He was charged under the obscure Malicious Damages Act 1861, specifically section 36, with obstructing engines or carriages on a railway, punishable by up to two years in prison.

He was arrested emerging from the railway tunnel after walking 50km from France in near total darkness, clinging to metal brackets on the tunnel walls to dodge passing trains.

Immigration is now one of the main issues in Thursday’s referendum on whether Britain should leave the European Union.

Haroun was granted asylum on Christmas day (Dec 25) past year, a decision that received criticism for appearing as an “incentive to other illegal immigrants to seek to enter the country”, said Eurotunnel spokesman John Keefe.

He is due to enter a plea at Canterbury Crown Court in front of Judge Adele Williams.

“His priority now is to focus on rebuilding his life in the United Kingdom”, his lawyer Sadie Castle told reporters after sentencing.

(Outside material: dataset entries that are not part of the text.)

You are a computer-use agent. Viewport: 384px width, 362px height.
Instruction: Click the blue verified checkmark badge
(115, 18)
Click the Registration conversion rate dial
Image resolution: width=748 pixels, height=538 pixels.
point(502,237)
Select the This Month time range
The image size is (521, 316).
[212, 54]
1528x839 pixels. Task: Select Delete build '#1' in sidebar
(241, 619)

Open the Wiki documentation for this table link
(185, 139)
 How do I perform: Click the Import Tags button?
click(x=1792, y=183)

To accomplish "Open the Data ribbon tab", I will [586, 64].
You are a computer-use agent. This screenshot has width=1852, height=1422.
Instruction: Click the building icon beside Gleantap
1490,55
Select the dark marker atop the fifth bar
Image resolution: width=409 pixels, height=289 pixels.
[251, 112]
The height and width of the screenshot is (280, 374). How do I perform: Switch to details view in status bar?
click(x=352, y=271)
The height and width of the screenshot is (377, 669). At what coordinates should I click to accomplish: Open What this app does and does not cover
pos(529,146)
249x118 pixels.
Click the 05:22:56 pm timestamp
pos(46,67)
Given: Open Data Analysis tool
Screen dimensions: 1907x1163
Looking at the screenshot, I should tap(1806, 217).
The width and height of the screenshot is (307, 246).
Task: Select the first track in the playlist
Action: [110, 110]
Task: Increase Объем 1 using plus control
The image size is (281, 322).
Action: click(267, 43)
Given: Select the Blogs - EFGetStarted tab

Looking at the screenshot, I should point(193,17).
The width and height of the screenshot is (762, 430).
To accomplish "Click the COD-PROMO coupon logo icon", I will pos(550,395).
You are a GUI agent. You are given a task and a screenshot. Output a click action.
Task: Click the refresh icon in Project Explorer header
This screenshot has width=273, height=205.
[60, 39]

When he reached Calais, supporters of Mr Haroun said he “climbed four fences, avoided 400 security cameras” and walked more than 30 miles underground from Calais to England.

Sky News reported that the judge acknowledged Haroun had been in a “state of desperation”.

He walked 7km to the police station in the town every Wednesday to meet his bail terms, the court heard.

“You caused enormous inconvenience to a large number of people”.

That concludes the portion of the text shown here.